In January, I began thinking that all the GOP 2016 nomination excitement would amount to an entertaining competition for a chance to lose the general election, though I wasn’t yet sure it would be a loss to Mrs. Clinton. My pessimism about Republican presidential prospects continued to grow in February and early April. In this April 12th piece Jonathan Chait offered six reasons why Hillary Clinton “is probably going to win” the presidency, the most persuasive of which was the sixth. According to Chait (and I quite agree), Clinton would win in November because there simply wouldn’t be an acceptable alternative. Chait reasons (correctly IMHO) that Clinton would be “the candidate of the only major American political party not run by lunatics,” and the only realistic choice “for voters who want a president who accepts climate science and rejects voodoo economics, and whose domestic platform would not engineer the largest upward redistribution of resources in American history.”


What Chait doesn’t quite spell out is why we should be so confident that voters will focus on these unpopular elements of the GOP’s policy agenda.  He describes the present lack of popular support for key elements of the Republican agenda, and makes effective use of public opinion trends identified by a recent Pew survey, but the case is even stronger when you consider the predictable response of  the so-called “swing” voters to the reality that the election of a Republican president in 2017 would give the GOP control of all three branches of the federal government, thereby eliminating an important check on unrestrained Republican partisanship and leading to the enactment of highly unpopular hardline conservative public policies. This institutional/partisan factor isn’t showing up much yet in early horse race polls or in 2016 political commentary, but when the Democratic nominee starts using this potent and easily conveyed institutional argument to frame the general election narrative the Republican nominee will be forced to defend (or defend himself against) the many unpopular elements of the GOPs policy agenda.  If policy and/or institutional party balance considerations dominate the 2016 campaign narrative the GOP nominee doesn’t stand a chance, especially with Hillary Clinton at the top of the Democratic ticket.  

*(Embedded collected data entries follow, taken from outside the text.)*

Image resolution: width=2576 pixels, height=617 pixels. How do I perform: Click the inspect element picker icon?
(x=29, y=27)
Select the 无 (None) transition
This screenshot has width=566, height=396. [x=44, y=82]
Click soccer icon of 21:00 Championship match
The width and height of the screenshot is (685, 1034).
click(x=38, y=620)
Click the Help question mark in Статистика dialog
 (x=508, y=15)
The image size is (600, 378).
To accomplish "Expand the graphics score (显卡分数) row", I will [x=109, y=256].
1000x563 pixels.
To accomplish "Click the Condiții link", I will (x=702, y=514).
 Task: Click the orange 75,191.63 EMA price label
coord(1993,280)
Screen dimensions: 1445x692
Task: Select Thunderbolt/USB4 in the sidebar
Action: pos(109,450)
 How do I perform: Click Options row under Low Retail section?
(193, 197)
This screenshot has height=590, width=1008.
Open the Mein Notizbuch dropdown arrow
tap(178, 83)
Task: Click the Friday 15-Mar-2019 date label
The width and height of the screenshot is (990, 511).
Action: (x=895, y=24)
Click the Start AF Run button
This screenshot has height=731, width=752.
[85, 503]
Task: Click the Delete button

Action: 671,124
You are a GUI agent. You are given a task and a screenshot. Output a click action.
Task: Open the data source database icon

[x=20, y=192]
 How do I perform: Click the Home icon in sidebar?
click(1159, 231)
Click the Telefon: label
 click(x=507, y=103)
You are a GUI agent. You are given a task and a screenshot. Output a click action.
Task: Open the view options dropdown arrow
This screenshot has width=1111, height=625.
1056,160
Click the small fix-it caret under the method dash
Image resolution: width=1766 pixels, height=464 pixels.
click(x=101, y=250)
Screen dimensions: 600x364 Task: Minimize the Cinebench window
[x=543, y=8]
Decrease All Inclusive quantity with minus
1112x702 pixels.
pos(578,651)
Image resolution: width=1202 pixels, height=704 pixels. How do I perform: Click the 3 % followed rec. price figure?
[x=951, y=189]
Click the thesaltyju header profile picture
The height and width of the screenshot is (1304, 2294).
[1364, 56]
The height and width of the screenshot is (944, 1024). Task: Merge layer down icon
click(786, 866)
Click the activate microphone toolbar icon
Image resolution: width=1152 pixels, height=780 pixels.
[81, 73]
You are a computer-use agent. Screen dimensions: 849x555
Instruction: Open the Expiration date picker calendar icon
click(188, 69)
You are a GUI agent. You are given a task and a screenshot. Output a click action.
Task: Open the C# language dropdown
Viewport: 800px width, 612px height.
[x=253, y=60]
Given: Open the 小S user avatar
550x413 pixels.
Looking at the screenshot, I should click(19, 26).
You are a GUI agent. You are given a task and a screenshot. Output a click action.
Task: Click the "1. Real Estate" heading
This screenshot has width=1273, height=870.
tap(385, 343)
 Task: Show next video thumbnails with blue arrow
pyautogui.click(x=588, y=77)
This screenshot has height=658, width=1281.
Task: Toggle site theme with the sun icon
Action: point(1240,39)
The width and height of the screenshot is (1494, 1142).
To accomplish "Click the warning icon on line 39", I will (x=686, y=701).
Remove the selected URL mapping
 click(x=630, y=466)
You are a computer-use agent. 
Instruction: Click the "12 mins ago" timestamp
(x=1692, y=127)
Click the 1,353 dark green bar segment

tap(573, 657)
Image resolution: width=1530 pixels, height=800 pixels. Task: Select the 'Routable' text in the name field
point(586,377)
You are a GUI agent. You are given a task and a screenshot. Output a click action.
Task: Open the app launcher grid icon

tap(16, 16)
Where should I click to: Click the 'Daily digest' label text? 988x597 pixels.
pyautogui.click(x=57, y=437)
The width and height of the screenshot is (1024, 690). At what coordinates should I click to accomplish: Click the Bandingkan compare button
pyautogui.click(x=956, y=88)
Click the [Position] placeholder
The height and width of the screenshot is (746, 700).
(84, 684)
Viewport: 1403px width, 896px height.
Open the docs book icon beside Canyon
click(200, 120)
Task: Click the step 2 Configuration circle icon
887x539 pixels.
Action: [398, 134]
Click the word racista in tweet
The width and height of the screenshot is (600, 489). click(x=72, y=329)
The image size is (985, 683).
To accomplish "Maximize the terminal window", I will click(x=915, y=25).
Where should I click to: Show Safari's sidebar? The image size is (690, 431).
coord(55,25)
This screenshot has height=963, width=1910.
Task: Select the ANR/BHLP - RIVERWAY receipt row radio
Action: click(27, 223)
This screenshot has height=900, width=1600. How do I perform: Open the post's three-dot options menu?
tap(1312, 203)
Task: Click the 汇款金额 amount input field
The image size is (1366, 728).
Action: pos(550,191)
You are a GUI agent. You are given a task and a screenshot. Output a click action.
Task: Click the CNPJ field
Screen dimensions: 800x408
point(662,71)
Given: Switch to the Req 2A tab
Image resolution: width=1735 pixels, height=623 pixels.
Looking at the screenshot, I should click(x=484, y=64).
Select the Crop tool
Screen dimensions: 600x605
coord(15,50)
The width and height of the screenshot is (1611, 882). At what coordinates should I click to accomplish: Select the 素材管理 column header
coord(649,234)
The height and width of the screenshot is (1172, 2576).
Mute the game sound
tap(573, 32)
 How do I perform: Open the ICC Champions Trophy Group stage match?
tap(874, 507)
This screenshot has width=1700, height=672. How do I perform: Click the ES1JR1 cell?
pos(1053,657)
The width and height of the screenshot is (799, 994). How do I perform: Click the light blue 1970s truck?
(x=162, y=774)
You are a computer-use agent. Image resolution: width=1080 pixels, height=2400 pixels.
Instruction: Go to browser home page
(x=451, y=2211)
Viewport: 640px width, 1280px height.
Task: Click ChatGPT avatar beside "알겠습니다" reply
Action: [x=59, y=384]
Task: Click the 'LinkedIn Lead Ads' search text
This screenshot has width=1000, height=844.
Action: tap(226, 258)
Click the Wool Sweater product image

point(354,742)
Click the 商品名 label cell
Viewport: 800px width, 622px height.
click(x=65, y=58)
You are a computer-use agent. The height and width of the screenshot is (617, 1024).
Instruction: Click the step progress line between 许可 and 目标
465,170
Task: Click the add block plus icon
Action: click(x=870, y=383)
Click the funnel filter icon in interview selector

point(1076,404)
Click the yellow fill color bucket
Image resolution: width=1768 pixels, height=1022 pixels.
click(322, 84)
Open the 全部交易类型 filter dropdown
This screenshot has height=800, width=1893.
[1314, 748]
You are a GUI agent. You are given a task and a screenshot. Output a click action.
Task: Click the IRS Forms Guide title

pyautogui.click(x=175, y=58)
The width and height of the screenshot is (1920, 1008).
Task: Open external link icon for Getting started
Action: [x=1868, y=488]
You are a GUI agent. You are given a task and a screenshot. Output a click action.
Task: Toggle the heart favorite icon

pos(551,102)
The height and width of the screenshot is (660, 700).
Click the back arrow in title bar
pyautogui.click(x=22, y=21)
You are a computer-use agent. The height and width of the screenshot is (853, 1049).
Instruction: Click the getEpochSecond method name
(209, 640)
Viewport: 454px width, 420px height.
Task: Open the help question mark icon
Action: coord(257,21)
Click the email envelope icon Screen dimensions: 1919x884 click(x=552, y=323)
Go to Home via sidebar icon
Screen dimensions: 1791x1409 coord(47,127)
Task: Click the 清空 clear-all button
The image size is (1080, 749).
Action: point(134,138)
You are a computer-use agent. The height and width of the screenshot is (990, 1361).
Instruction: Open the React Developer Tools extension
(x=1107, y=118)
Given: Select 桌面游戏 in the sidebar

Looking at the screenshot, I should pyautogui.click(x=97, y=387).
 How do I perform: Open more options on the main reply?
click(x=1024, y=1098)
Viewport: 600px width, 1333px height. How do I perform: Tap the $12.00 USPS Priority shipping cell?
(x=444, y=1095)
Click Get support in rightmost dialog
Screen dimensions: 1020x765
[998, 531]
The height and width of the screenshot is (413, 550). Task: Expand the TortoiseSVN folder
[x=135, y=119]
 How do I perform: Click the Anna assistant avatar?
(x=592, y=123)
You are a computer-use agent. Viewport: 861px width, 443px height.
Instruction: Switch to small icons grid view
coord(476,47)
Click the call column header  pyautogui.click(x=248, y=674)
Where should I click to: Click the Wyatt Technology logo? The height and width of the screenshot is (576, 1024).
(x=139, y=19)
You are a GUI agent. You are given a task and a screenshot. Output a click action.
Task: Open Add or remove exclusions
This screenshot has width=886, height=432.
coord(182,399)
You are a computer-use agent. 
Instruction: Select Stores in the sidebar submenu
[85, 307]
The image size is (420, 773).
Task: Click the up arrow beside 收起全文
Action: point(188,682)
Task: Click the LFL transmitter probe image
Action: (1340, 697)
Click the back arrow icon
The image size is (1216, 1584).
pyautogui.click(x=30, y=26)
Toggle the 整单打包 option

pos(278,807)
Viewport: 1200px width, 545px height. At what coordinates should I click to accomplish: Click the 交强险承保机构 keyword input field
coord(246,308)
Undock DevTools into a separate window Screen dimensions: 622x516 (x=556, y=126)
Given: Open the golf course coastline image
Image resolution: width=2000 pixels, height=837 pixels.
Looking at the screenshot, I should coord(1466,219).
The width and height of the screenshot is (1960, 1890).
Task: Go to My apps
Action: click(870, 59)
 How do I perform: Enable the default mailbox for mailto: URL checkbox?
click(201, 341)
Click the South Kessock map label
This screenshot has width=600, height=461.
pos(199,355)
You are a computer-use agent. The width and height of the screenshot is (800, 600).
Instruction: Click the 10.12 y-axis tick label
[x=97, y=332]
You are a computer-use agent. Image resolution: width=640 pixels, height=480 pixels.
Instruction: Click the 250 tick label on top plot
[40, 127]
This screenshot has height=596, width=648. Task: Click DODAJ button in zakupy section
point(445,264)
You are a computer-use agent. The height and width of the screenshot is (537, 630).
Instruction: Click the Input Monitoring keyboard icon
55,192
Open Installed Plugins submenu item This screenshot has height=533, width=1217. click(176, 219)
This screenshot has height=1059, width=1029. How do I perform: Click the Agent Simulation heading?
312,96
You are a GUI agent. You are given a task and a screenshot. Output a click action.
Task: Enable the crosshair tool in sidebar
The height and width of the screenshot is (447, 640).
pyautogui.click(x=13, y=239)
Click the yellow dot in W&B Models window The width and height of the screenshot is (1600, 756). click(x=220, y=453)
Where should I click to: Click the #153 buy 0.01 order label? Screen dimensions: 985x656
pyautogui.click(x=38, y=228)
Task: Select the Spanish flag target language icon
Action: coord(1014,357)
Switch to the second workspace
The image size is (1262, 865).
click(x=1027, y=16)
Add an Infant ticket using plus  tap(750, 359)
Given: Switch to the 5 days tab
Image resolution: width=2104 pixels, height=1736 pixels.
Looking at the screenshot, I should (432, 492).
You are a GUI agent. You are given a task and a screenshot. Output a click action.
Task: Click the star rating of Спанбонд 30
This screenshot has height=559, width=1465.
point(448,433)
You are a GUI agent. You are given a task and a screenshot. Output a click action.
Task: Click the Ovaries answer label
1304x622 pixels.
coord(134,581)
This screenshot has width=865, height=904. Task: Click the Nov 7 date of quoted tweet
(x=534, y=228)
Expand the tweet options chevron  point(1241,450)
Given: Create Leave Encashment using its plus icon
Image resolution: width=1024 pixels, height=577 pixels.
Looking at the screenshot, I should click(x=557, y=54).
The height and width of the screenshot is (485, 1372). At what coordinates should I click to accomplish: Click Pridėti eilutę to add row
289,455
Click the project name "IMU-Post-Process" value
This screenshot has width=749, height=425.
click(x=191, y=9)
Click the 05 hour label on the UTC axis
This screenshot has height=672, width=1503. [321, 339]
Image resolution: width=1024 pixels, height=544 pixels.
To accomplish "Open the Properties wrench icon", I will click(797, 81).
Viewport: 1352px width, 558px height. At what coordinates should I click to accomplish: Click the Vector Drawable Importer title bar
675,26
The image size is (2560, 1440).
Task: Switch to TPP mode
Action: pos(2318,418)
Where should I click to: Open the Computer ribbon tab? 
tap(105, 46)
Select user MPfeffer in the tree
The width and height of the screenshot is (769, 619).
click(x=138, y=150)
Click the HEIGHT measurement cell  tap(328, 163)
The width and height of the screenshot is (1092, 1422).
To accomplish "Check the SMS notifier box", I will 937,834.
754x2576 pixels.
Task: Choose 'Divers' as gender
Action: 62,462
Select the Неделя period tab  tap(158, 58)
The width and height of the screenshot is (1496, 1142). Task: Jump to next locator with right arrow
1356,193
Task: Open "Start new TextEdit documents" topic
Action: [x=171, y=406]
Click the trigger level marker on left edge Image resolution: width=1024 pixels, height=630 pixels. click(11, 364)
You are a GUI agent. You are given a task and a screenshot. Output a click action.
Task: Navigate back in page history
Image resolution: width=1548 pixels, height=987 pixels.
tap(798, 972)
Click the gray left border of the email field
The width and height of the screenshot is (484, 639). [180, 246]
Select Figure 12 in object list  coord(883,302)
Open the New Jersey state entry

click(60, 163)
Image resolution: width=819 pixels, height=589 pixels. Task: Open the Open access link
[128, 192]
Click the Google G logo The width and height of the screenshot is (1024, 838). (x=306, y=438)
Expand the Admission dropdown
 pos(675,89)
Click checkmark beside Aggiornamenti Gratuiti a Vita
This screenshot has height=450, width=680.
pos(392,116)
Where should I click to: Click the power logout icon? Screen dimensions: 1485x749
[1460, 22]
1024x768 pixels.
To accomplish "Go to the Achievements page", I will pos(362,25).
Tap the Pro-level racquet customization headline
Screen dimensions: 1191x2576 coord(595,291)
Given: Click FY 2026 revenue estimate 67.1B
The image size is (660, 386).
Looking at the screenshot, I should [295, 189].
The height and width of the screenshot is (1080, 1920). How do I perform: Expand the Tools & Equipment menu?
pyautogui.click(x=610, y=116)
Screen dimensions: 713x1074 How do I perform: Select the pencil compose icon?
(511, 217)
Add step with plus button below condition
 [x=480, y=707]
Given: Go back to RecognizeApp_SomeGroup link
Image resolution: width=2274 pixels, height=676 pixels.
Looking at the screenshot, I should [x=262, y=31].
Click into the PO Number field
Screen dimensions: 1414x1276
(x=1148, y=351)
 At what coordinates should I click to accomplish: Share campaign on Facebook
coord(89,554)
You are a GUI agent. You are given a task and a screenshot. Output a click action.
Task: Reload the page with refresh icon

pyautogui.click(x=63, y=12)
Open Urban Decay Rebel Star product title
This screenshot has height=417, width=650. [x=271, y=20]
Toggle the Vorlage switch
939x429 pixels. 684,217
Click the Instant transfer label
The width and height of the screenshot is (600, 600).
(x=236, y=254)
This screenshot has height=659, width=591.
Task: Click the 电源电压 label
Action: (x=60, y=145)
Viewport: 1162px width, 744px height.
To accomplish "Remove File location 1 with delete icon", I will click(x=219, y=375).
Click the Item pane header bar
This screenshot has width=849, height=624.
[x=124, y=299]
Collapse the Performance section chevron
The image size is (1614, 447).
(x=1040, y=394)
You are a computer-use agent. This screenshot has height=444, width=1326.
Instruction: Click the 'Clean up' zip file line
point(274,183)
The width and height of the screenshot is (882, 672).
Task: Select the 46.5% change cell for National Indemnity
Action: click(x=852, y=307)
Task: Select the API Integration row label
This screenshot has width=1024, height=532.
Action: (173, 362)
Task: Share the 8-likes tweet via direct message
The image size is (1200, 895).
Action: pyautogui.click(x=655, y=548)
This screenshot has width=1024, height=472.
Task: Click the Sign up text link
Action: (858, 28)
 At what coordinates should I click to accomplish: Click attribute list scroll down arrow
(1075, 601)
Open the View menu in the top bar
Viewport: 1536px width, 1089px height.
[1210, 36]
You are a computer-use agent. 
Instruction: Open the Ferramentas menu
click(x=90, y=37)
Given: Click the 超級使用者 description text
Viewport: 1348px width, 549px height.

Like Scott Brown in 2012, the GOP presidential nominee’s only realistic shot at winning revolves around making the election about the candidates. Virtually all of Hilary Clinton’s “negatives” are personal, not policy-based, making a candidate-centric 2016 narrative absolutely crucial  for Republicans. The Republicans will have very little opportunity to outflank Clinton on salient policy questions. The former First Lady, U.S. Senator, and U.S. Secretary of State has had more than enough time and opportunity to both amass the political and financial capital to scare off or defeat serious primary challengers, and (in large part because she has enjoyed “presumptive nominee” status for so long) to optimize her public policy profile. Republicans prospects of using “Benghazi-gate” to attack her foreign policy competence have waned considerably. They have had to settle for using the incident as just another swipe at Clinton’s character. Two recently released polls illustrate this problem for Republicans. Though the latest CNN/ORC and Washington Post-ABC News polls apparently show continued public skepticism about Hillary’s conduct related to the death of U.S. Ambassador Christopher Stevens, these doubts are being sustained by GOP efforts to make it appear that Clinton is engaged in some kind of cover up of misconduct they have never been able to prove. Even if the Republicans manage to cast doubt on Clinton’s “competence,” that would still be easily outweighed by the much more clearly negative party balance implications of electing a Republican president in 2016, something very likely to start showing up in polling data as we get closer to the general election when the Democratic nominee will surely give this institutional issue a prominent place in her campaign pitch to the American people.